Methods: A retrospective study was conducted, involving 284 patients with depressive disorders and 214 healthy controls recruited between January and October 2024. Clinical data, including age, sex, and routine blood test results, were collected. The dataset was randomly divided into a training set (70%; n=348) and a test set (30%; n=150). Univariate logistic regression analysis (p<0.1) was initially performed to identify potential predictors, followed by feature selection using the Boruta and LASSO algorithms. Seven machine learning algorithms were employed to construct predictive models, with their performance evaluated using metrics such as AUC, sensitivity, specificity, positive predictive value (PPV), negative predictive value (NPV), precision, recall, and F1 score. A multivariable logistic regression model was subsequently used to develop a nomogram, and its discrimination, calibration, and clinical utility were comprehensively assessed.

Results: Four significant predictors (alkaline phosphatase [AKP], serotonin, phenylalanine [Phe], and arginine [Arg]) were identified through univariate logistic regression combined with Boruta and LASSO feature selection. Among the seven algorithms, the random forest model exhibited the highest AUC, achieving an AUC of 1.000 (95% CI: 1.000-1.000) in the training set and 0.958 (95% CI: 0.931-0.985) in the test set.
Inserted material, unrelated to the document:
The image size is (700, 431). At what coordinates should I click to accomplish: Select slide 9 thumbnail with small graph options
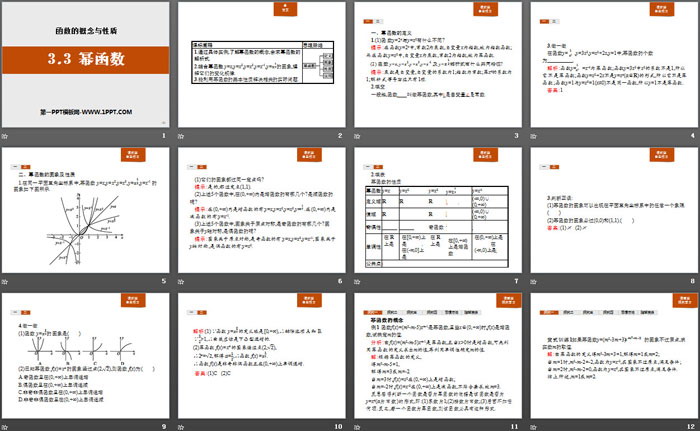click(x=86, y=354)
However, due to concerns about potential overfitting, the multivariable logistic regression model was selected as the final predictive model. A nomogram was constructed based on this model.
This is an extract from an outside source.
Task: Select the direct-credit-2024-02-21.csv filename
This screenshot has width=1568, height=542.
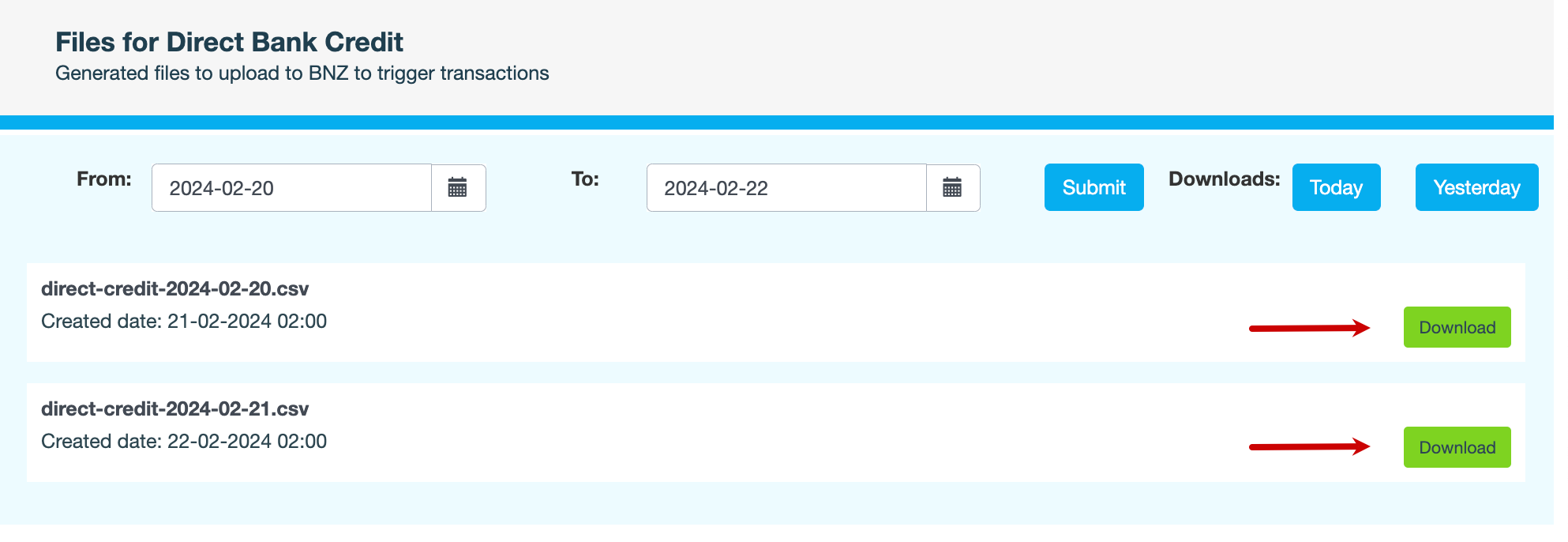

Conclusion: This study successfully developed a clinically interpretable risk prediction model for depressive disorders by integrating machine learning algorithms and routine blood test indicators. The logistic regression model demonstrated robust performance across all metrics and holds potential as a reliable auxiliary tool for the diagnosis of depressive disorders.

查看原文本刊更多论文

基于7种机器学习算法的抑郁症临床风险预测模型

目的：利用7种机器学习算法建立基于血常规指标的抑郁症临床风险预测模型。方法：对2024年1 - 10月招募的284例抑郁症患者和214例健康对照者进行回顾性研究。收集临床资料，包括年龄、性别和血常规检查结果。数据集被随机分成训练集(70%；N =348)和一个测试集(30%；n = 150)。单因素logistic回归分析(结果：通过单因素logistic回归结合Boruta和LASSO特征选择，确定了碱性磷酸酶（AKP）、血清素（serotonin）、苯丙氨酸（Phe）和精氨酸（Arg）四个显著预测因子。7种算法中，随机森林模型的AUC最高，训练集的AUC为1.000 (95% CI: 1.000 ~ 1.000)，测试集的AUC为0.958 （95% CI: 0.931 ~ 0.985）。然而，由于担心潜在的过拟合，我们选择了多变量逻辑回归模型作为最终的预测模型。在此模型的基础上构造了一个nomogram。结论：本研究将机器学习算法与常规血液检测指标相结合，成功建立了临床可解释的抑郁症风险预测模型。逻辑回归模型在所有指标上表现出稳健的表现，并有可能成为抑郁症诊断的可靠辅助工具。

本文章由计算机程序翻译，如有差异，请以英文原文为准。

求助全文

约1分钟内获得全文求助全文

来源期刊

International Journal of General Medicine Medicine-General Medicine

自引率

0.00%

发文量

1113

审稿时长

16 weeks

期刊介绍： The International Journal of General Medicine is an international, peer-reviewed, open access journal that focuses on general and internal medicine, pathogenesis, epidemiology, diagnosis, monitoring and treatment protocols. The journal is characterized by the rapid reporting of reviews, original research and clinical studies across all disease areas. A key focus of the journal is the elucidation of disease processes and management protocols resulting in improved outcomes for the patient. Patient perspectives such as satisfaction, quality of life, health literacy and communication and their role in developing new healthcare programs and optimizing clinical outcomes are major areas of interest for the journal. As of 1st April 2019, the International Journal of General Medicine will no longer consider meta-analyses for publication.